© Елисеев Н. Л., текст, 2014
© «Геликон Плюс», макет, 2014
Извините за наглость, но так получилось. Похоже на объяснительную записку, как я дошёл до жизни такой, что перевёл шестисотстраничный публицистический текст Томаса Манна времён Первой мировой войны. Что меня побудило? Наглеть так наглеть: процитируем классика немецкой литературы: «40 лет, конечно, критический возраст, ты больше не молод, ты знаешь, что твоё собственное будущее – уже не всеобщее будущее, а только – твоё. Теперь тебе предстоит вести свою жизнь к концу – она будет отставать от всеобщей гонки, и её финал будет твоим личным финалом. Новое поднимается на горизонте, оно просто отрицает тебя; оно не утверждает, что всё было бы так, как оно есть, даже если бы тебя не было, – оно просто зачёркивает тебя. 40 лет – пункт поворота всей жизни; и это немало, если поворот, перелом всей твоей жизни сопровождается громом поворота всего мира – такое страшит…» Ну да: Первую мировую войну и последующие за ней революции, конечно, не сравнишь с перестройкой и всем, что за ней последовало, но пункт поворота мира, совпавший с личным твоим, возрастным, персональным поворотом – и там, и здесь имел место быть, так что можно почувствовать – неловко сказать – родство душ.
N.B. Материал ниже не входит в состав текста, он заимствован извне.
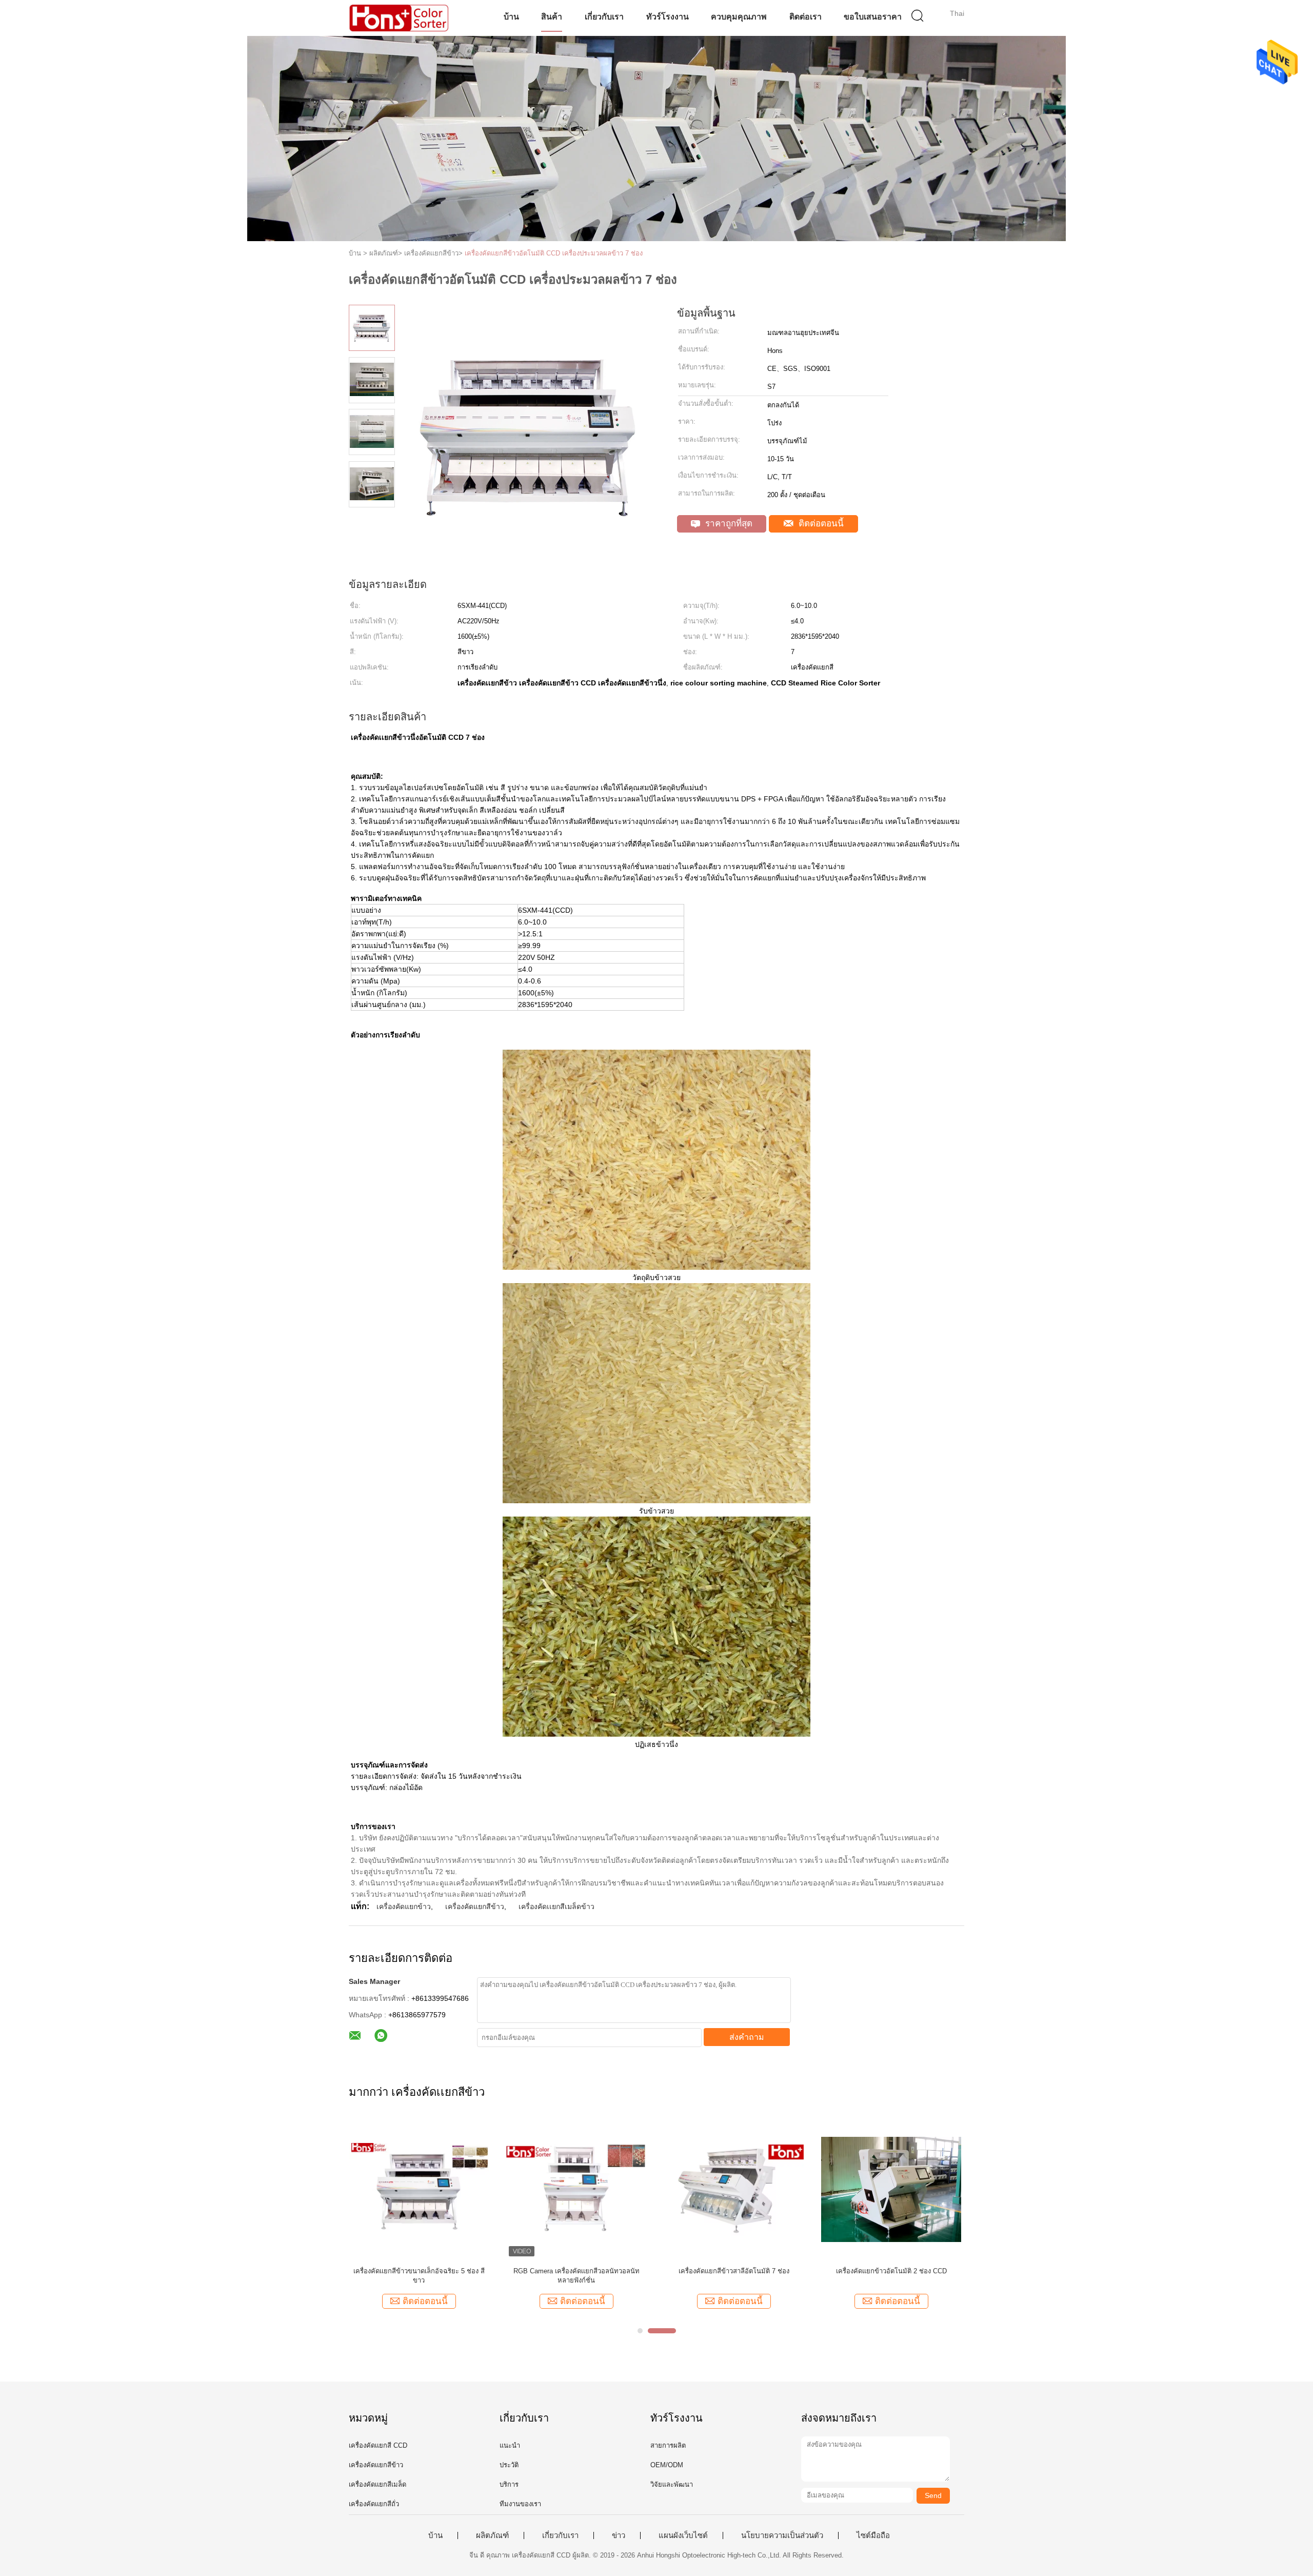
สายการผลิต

Почему неловко? По многим причинам, главная из которых та, что славы Томасу Манну «Рассуждения аполитичного» не прибавят, как не прибавит славы Достоевскому «Дневник писателя», каковой Томас Манн в своих «Рассуждениях…» цитирует весьма обильно. Более того! Расставляя вешки для будущих исследователей своего творчества и просто для внимательных, образованных читателей, страниц за десять до завершения книги он (после очередной порции цитат из Достоевского) пишет: «Все политические сочинения Достоевского суть рассуждения аполитичного, можно также сказать – консерватора. Ибо всякий консерватизм – антиполитичен: консерватор не верит в политику, в политику верит прогрессист».
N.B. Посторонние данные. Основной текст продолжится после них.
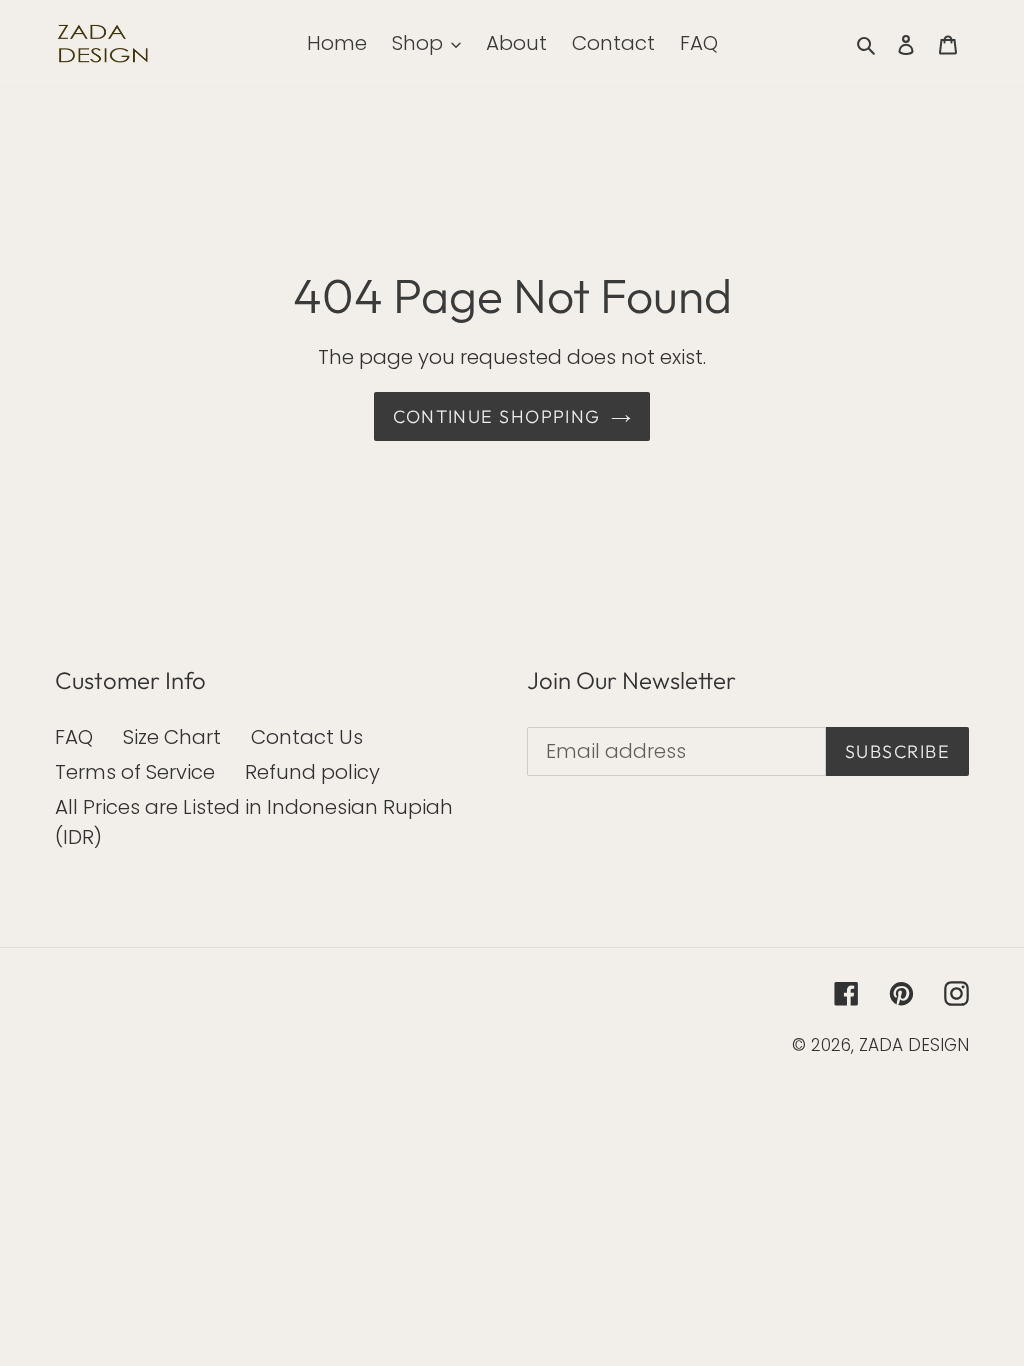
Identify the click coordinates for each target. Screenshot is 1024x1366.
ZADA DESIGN (914, 1045)
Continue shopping (496, 416)
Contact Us (307, 737)
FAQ (74, 737)
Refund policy (312, 772)
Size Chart (172, 737)
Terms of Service (135, 772)
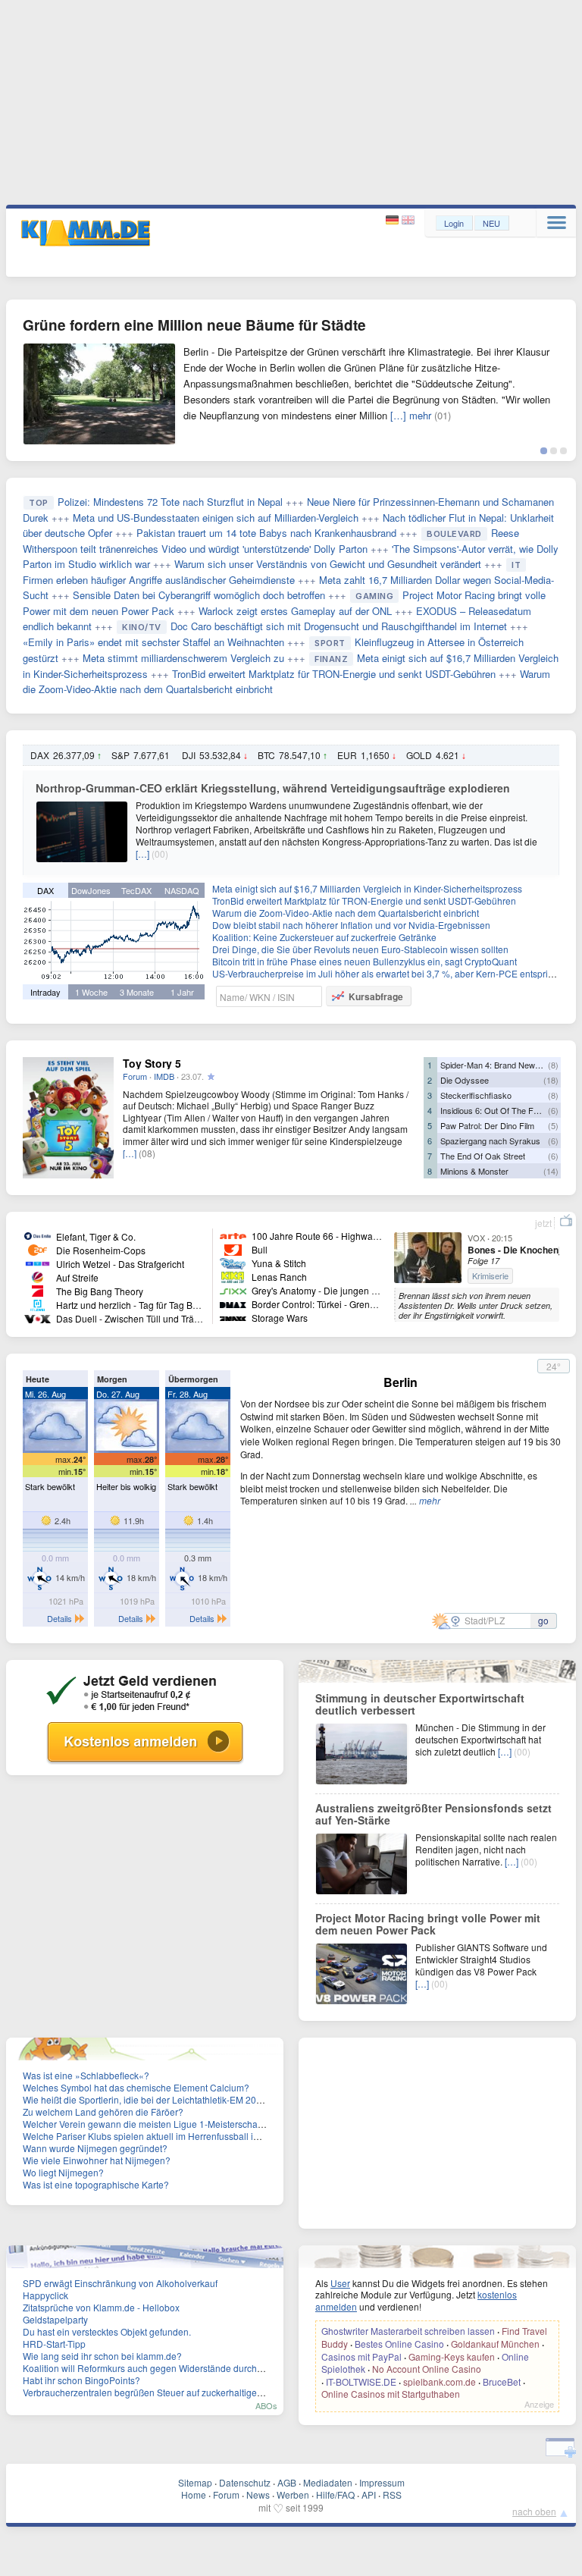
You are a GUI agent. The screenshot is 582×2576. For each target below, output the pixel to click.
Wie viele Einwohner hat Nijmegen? (97, 2160)
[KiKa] (232, 1276)
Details (59, 1618)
Стало быть, чуть ли не прямым текстом Томас Манн сообщает: моя книга аналогична «Дневнику писателя», подобна этому произведению; только поэтому я назвал её «Рассуждения аполитичного». Близкое общение с текстами вроде «Дневника писателя», «Выбранных мест из переписки с друзьями», опять-таки «Рассуждений аполитичного» способно породить не слишком верные и очень нехорошие чувства. Например, такие: «Получается, что невероятно мудрые, прозорливые люди, видящие в человеке и в человеческих отношениях то, что я увидеть не могу, как бы ни пытался, могут быть такими непроходимыми идиотами?» Чтобы не быть голословным, прочтём всего одну цитату: «Я заканчиваю эти заметки в день объявления о начале мирных переговоров между Германией и Россией. Если меня ничто не обманывает, то сбылось долгое, лелеемое ещё с начала войны желание моего сердца: мир с Россией! Мир прежде всего с ней! И война, если она ещё будет идти, будет идти против одного только Запада, против trois pays libres, против “цивилизации”, “литературы”, политики, риторической буржуазии…» Так Томас Манн отпраздновал начало переговоров в Брест-Литовске. Эта штука будет посильнее не то что «Фауста» Гёте, но и совета Гоголя жечь ассигнации на глазах у потрясённых до самых основ своих меркантильных душ мужиков. В конце концов, ассигнация и ассигнация – ну сжёг и сжёг, но чтобы изнасилование принять за свадьбу – это, знаете ли, крепко. Может быть, из-за этой одной фразы только и стоило браться за перевод многословных, витиеватых и – назовём чудовище его настоящим именем – протофашистских «Рассуждений аполитичного». Важно вытянуть всю цепь, чтобы русскому читателю стало понятно: вот поэтому «грабительский мир» был воспринят Томасом Манном как братский союз двух антизападных, антибуржуазных наций. Важно сломать стереотип. Для нас Германия – типичный Запад, типичная Европа, бездушная, механистическая цивилизация, Ordnung, Kant и Krupp, а Томас Манн описывает Германию антизападной, восточной страной, страной добуржуазной, бюргерской Gemuetlichkeit и феодального, рыцарского Drang’а.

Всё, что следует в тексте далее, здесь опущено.